(Text):
=-=-=-=-=
Posted by: PrinceBuster21 | March 23, 2010 4:52 PM | Report abuse

Princebuster, you're right of course, but it seems to me half the guests on Fox Football Fone In say it; and they're the players, coaches, assistants, etc.

Even Sir David of Achilles says it constantly.

Posted by: JkR- | March 23, 2010 5:01 PM | Report abuse

Focus on the future folks, lets bring more friends and turn them into fans.

I know I am, I'm sure I am, United till I die. I can't wait... Molly Malone's tonight?

Goff, well done as always.

Posted by: UniteforDC | March 23, 2010 5:17 PM | Report abuse

Seems like great progress to me. I would be very interested to see how the total package compares to other leagues around the world. I think this situates MLS well to be an attractive place for up and coming players to play.

Owners may be "losing money" on the final net income reported, but I think their teams and the franchise as a whole is increasing in value significantly. That is what these owners are really about, building a long term business.

In terms of a DCU stadium, could DC pay to construct the stadium at the RFK site (infrastructure already in place) and then control all revenues? No money out of DC city government pocket, good upside for DCU.

Posted by: SeanWG | March 23, 2010 5:33 PM | Report abuse

Its not perfect but the players got most of what they wanted. Just to think a couple of years ago minimum salary the minimum salary was $12,500.

Posted by: TheJim1 | March 23, 2010 2:22 PM
_________________________________________

Doesn't the $12,500 figure pertain to developmental players, whereas the $34,000 is the minimum for senior roster members? Does the new CBA say anything about pay for developmental players, and if so, what?

Posted by: universityandpark | March 23, 2010 6:11 PM | Report abuse

Steve wrote that the will be no developmental status. League minimum is $40K. Andy Najar is about to feel very, very, rich. However, the government has ways of helping him get over that feeling.

Posted by: I-270Exit1 | March 23, 2010 6:41 PM | Report abuse

Or am I misunderstanding something here?

Posted by: christopher_a_metzler | March 23, 2010 2:32 PM
--------------------------------------------------

You're missing the basics of math. The league is agreeing to a 10% rise on the lowest salaries -- over the median salary level for now, though that may eventually change as the cap keeps going up and top salaries with it. The cap increase is a smaller percentage, but it's a percentage of a much bigger number. Moreover, as the cap level keeps getting higher each year, the number that percentage represents gets correspondingly larger too.

Posted by: fischy | March 23, 2010 7:30 PM | Report abuse

"For players whose annual compensation is less than $125,000, the minimum increase in base salary will be 10 percent for players who play in at least 66 percent of his club's games and 12.5 percent for players who play in at least 75 percent of his club's games."

Expect to see more player rotation in future lineups at the end of the season by teams that have missed or clinched playoff bids.
=-=-=-=-=
(Exercise requirements): In the comment thread, what minimum base-salary increase applies to a player earning under $125,000 who plays in at least 75 percent of his club's games?

(Stored rows):
=-=-=-=-=
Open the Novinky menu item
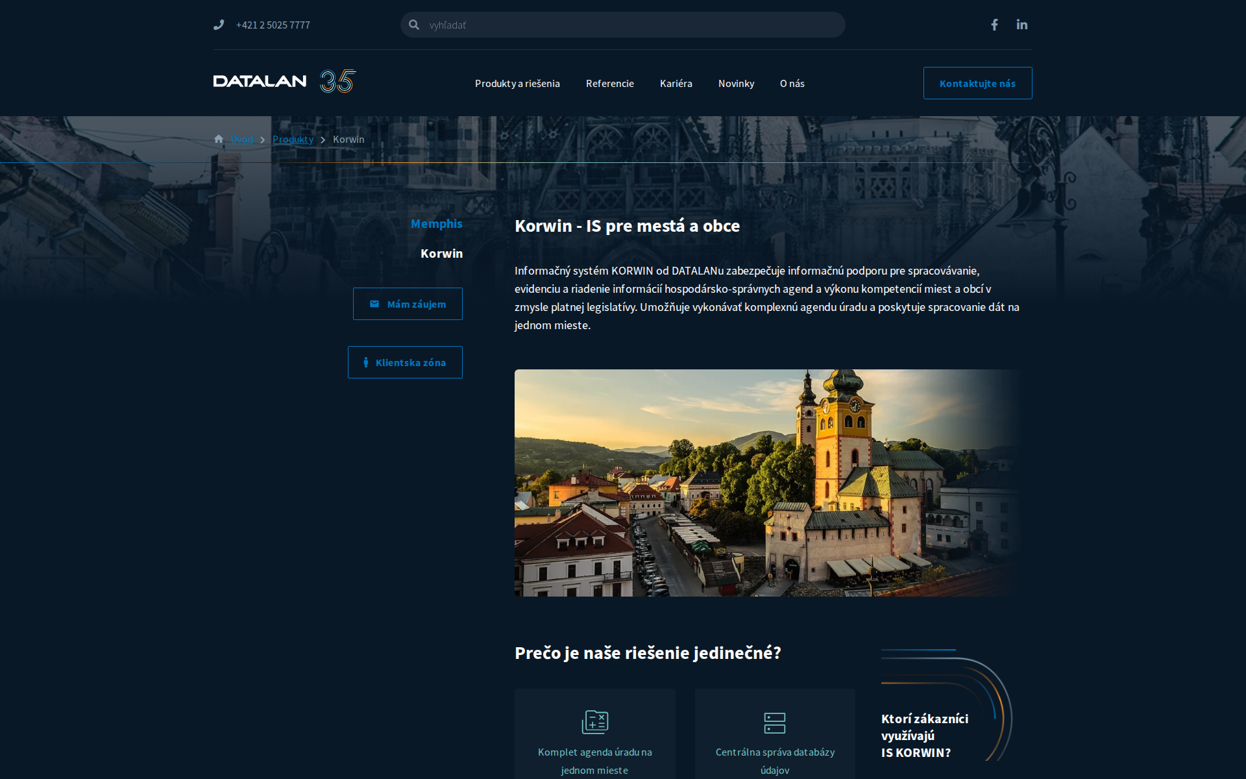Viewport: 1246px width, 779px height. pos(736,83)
=-=-=-=-=
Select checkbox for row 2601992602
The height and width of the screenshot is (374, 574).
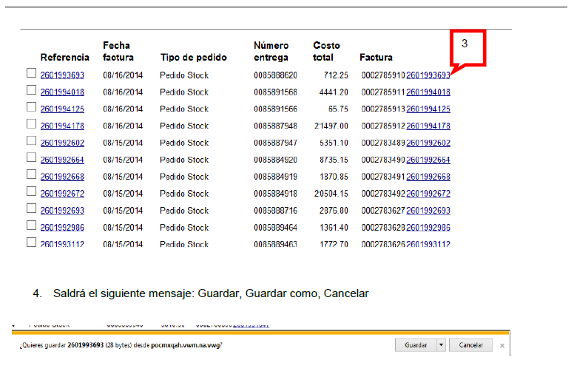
=-=-=-=-=
(Answer to the exercise): 12.5 percent